Fully functioning persons are aware of all experiences No experience is distorted or denied; all of it filters
through to the self. There is no defensiveness because there is nothing to defend against, nothing to threaten the self-
concept. Fully functioning persons are open to positive feelings such as courage and tenderness, and to negative
feelings such as fear and pain. They are more emotional in the sense that they accept a wider range of positive and
negative emotions and feel them more intensely.
Fully functioning persons live fully and richly in every moment All experiences are potentially fresh and
new. Experiences cannot be predicted or anticipated but are participated in fully rather than merely observed.
Fully functioning persons trust in their own organism By this phrase Rogers meant that fully functioning
persons trust their own reactions rather than being guided by the opinions of others, by a social code, or by their
intellectual judgments. Behaving in a way that feels right is a good guide to behaving in a way that is satisfying.
Rogers did not suggest that fully functioning persons ignore information from their own intellect or from other
people. Rather, he meant that all data are accepted as congruent with the fully functioning person’s self-concept.
Nothing is threatening; all information can be perceived, evaluated, and weighed accurately. Thus, the decision
about how to behave in a particular situation results from a consideration of all experiential data.
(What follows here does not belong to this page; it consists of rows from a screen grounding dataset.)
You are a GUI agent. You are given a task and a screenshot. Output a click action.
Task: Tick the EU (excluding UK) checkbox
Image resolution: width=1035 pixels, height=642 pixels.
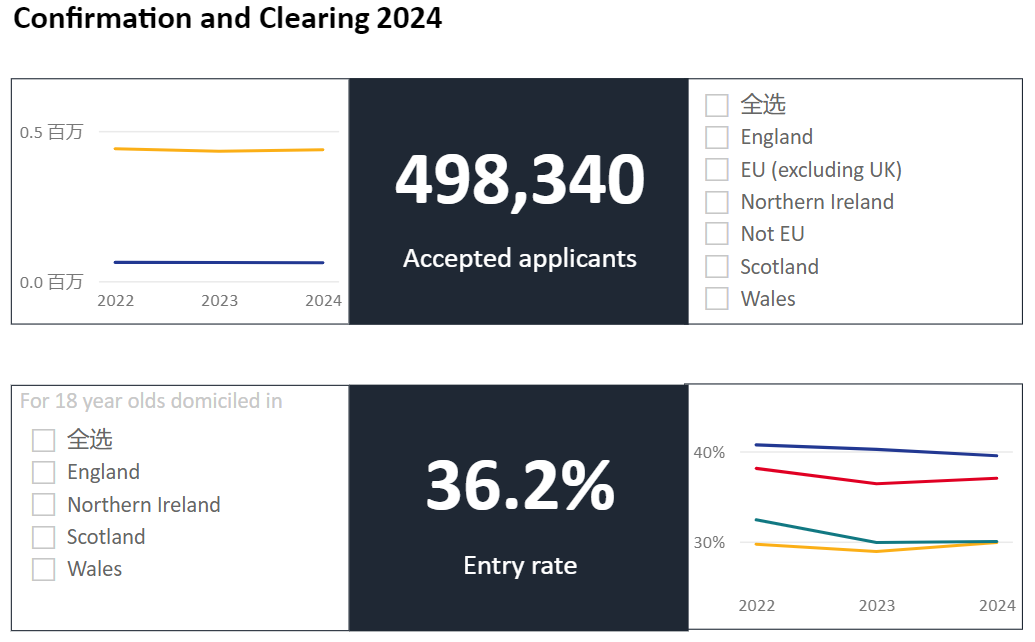pyautogui.click(x=717, y=170)
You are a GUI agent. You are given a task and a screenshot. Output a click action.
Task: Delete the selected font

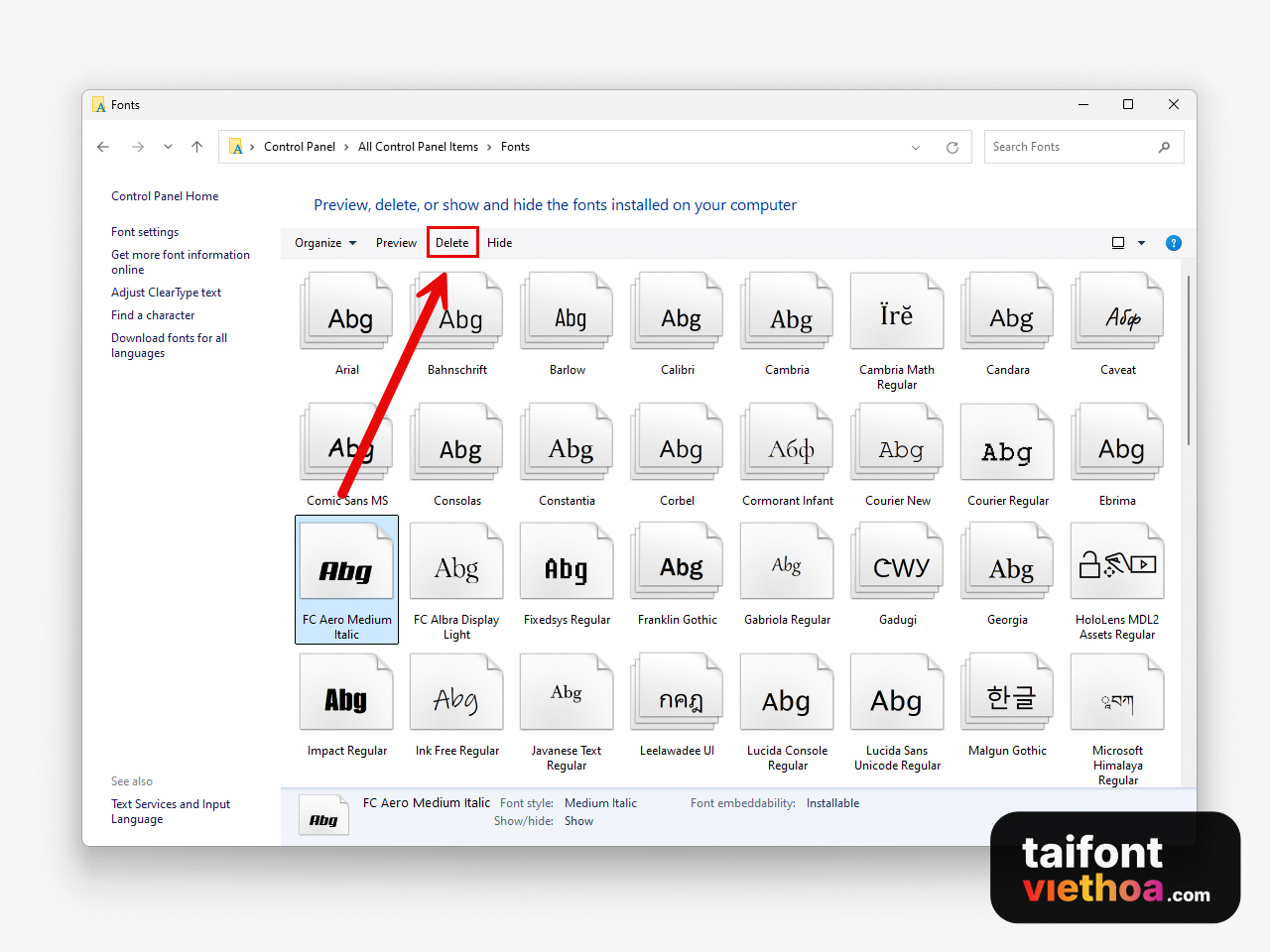(x=452, y=243)
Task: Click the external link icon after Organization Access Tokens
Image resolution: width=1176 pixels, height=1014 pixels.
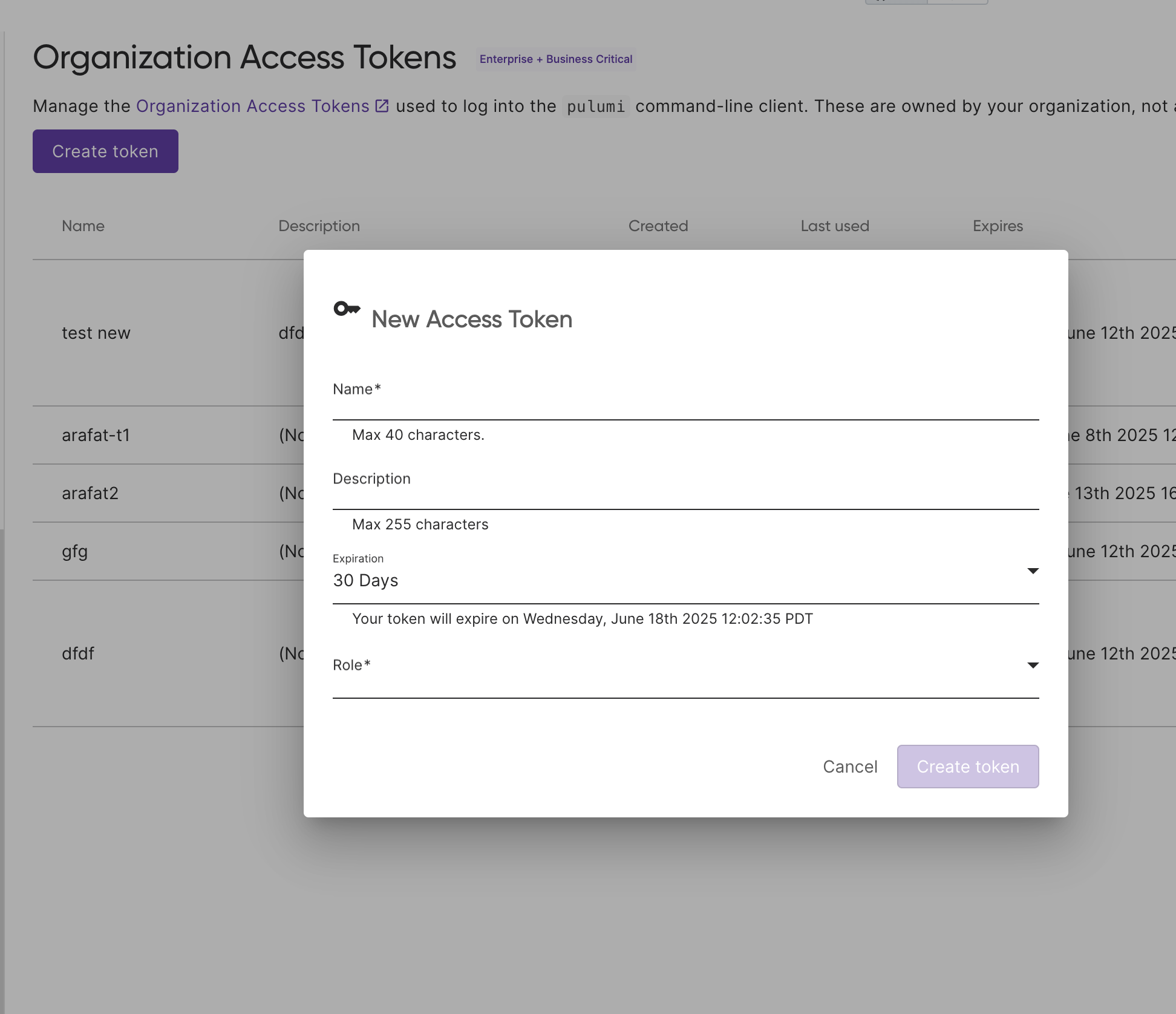Action: click(382, 106)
Fully functioning
persons are unaware of making such considerations, however, because of the congruence between their self-concept
and experience, so their decisions appear to be more intuitive and emotional than intellectual.
Fully functioning persons feel free to make choices without constraints or inhibitions This brings a
sense of power because they know their future depends on their own actions and not present circumstances, past
events, or other people. They do not feel compelled, either by themselves or by others, to behave in only one way.
Fully functioning persons are creative and live constructively and adaptively as environmental
conditions change Allied with creativity is spontaneity. Fully functioning persons are flexible and seek new
experiences and challenges. They do not require predictability, security, or freedom from tension.
Fully Functioning Persons are in a State of Actualizing Rogers used the word actualizing, not actualized, to
characterize the fully functioning person. The latter term implies a finished or static personality, which was not
Rogers’s intent. Self-development is always in progress. Rogers wrote that being fully functioning is “a direction,
not a destination”
. If striving and growing cease, then the person loses spontaneity, flexibility, and openness. Rogers’s emphasis on
change and growth is neatly captured in theword becoming in the title of his book, On Becoming a Person (1961).